PRD Template
A PRD isn't a contract—it's a communication tool. It captures the problem, the bet, and enough detail for the team to build the right thing.
What makes a good PRD?
A good PRD is clear on the problem, explicit about what's out of scope, and flexible enough for engineers to find the best solution. It answers "why" before "what".
The 7 Sections
Inspired by Shape Up's Pitch format. Every section earns its place.
Problem
A single specific story showing why the status quo doesn't work. Include: who it's for, the hypothesis, and evidence (interviews, data, requests).
Appetite
How much time this is worth and how that constrains the solution. The appetite shapes what we build—not the other way around.
Solution
Core elements at the right abstraction. Include key flows and the main customer benefit.
Risks
Rabbit holes, technical uncertainties, and dependencies worth calling out. What could derail us if we don't address it upfront?
Out of Scope
What we're explicitly NOT building to fit the appetite. Be specific—this prevents scope creep better than any process.
Rollout & Go-to-Market
How we'll release (pilot, A/B, phases) and how we'll sell it.

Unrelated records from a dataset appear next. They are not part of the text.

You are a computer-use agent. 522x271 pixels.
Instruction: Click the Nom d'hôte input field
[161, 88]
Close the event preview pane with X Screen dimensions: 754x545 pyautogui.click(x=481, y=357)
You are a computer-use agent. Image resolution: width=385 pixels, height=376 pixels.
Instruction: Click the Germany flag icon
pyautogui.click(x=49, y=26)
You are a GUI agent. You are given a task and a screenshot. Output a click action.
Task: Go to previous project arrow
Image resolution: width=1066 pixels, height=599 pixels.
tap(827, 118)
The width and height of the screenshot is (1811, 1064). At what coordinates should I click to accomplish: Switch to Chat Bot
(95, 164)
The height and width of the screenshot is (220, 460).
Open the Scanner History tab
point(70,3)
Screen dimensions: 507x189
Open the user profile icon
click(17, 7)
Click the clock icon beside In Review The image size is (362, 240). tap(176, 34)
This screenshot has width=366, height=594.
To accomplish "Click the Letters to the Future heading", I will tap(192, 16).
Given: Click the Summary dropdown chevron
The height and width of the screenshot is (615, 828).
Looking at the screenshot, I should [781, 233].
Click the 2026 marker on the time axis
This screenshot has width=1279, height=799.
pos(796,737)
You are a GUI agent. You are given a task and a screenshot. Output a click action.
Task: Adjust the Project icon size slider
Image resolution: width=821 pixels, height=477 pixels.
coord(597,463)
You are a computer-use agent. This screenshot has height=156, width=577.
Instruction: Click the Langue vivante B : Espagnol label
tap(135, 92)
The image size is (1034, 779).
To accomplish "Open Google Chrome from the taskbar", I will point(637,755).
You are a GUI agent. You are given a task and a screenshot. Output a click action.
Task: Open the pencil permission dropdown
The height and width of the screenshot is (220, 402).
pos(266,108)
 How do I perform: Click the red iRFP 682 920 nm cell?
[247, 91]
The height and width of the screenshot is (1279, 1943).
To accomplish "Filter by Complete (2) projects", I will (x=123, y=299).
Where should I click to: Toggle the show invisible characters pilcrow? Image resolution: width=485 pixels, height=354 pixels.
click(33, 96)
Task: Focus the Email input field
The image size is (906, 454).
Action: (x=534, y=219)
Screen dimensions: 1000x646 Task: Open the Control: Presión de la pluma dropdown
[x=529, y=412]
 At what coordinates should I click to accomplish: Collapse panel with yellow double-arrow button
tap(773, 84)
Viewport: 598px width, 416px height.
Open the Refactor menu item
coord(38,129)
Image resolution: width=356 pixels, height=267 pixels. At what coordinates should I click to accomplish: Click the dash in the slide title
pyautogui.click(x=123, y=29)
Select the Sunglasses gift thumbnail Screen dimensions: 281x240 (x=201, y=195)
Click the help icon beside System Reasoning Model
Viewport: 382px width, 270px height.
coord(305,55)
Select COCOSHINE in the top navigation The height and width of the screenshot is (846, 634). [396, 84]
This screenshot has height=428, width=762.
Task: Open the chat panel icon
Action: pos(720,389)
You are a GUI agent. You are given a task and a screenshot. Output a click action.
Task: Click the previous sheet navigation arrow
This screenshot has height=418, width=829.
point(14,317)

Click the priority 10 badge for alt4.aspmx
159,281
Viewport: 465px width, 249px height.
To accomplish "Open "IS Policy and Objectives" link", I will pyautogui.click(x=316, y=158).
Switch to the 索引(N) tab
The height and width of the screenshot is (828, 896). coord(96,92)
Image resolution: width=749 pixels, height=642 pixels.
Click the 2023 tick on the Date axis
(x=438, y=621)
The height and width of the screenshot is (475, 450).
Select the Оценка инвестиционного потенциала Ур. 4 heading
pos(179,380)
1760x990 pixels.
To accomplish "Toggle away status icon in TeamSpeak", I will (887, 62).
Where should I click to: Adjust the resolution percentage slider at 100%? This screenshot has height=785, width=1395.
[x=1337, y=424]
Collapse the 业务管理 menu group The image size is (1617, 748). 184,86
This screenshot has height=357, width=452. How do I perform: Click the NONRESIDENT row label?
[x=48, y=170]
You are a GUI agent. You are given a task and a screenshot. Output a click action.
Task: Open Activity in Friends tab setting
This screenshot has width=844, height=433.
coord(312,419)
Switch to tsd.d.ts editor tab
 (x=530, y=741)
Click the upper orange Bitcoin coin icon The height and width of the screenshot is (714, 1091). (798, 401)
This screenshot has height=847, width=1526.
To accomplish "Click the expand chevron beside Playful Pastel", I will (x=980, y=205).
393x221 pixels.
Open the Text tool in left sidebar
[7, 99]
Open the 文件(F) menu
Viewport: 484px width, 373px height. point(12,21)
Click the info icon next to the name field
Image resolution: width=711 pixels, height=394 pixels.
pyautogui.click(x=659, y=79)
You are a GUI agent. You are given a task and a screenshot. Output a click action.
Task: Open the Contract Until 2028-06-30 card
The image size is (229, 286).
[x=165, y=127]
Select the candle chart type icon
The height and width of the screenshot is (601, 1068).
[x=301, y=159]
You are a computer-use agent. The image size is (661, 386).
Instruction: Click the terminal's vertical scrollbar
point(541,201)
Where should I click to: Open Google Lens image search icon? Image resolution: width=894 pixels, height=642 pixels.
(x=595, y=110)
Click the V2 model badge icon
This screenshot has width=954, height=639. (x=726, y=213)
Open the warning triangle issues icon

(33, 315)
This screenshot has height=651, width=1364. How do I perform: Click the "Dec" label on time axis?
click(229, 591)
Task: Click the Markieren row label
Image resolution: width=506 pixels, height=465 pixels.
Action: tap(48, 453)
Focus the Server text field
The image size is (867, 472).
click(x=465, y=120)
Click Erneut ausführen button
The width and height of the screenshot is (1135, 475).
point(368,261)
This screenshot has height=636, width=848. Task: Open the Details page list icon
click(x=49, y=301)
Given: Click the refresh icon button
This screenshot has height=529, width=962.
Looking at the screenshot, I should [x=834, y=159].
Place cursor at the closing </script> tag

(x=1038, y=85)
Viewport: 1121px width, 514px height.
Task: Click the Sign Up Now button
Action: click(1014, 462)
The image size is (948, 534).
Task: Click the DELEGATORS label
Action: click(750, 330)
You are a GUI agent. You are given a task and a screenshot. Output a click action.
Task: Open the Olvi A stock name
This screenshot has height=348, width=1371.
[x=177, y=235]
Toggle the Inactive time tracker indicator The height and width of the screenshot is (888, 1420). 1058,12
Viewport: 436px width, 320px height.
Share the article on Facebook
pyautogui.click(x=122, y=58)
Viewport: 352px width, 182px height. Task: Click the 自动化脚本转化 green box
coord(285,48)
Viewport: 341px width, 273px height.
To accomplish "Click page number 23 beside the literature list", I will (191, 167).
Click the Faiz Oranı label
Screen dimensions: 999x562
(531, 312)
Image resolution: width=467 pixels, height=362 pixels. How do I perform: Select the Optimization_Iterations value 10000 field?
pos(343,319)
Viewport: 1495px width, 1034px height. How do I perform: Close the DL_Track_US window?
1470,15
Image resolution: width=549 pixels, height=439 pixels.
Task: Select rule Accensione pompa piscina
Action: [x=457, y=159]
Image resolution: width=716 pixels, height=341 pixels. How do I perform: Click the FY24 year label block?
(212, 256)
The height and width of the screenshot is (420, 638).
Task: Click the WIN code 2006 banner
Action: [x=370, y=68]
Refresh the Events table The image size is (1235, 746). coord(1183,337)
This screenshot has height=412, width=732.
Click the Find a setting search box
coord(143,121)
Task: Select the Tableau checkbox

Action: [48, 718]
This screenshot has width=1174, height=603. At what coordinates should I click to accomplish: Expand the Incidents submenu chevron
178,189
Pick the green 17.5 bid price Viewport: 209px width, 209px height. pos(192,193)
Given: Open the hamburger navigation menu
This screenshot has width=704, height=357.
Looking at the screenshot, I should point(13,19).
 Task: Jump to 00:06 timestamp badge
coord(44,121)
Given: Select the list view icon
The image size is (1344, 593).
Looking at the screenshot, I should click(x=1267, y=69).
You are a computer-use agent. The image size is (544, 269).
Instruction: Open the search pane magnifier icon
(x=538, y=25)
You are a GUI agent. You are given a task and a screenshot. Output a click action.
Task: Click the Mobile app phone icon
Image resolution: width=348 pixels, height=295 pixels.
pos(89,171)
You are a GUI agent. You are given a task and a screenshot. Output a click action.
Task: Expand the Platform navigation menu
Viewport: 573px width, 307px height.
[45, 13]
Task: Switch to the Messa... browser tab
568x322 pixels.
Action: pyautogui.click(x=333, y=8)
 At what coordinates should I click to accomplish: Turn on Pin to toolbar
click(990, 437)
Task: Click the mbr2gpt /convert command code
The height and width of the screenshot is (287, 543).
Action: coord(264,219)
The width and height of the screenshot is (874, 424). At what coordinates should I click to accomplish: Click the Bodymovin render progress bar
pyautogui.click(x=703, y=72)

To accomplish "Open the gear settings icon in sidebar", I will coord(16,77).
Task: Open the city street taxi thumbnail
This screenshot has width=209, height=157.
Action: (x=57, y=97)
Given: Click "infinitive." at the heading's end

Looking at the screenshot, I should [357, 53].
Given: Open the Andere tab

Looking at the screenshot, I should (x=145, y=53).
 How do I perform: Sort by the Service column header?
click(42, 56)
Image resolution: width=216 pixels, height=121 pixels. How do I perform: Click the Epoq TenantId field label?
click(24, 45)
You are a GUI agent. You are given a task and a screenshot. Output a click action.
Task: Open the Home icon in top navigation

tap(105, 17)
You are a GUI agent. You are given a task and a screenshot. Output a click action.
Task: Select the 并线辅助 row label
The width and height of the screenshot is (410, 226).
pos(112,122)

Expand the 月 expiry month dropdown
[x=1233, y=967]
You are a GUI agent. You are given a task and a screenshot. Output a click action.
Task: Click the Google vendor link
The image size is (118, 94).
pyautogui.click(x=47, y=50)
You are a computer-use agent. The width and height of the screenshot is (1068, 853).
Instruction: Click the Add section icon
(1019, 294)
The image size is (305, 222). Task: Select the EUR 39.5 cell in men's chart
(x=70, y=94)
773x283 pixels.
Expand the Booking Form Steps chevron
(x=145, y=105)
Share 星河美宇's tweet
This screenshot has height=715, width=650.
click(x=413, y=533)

Involve GTM teams early—they shape the product too.
Objectives & Key Results
How this fits strategic goals and the metrics that will tell us if the bet paid off.
PRD Tips
- →Write for the team that will build it, not for stakeholders to sign off.
- →Include mockups early—visuals reveal gaps that words hide.
- →The "Out of Scope" section prevents scope creep better than any process.
- →Update the PRD as you learn—it's a living document, not a contract.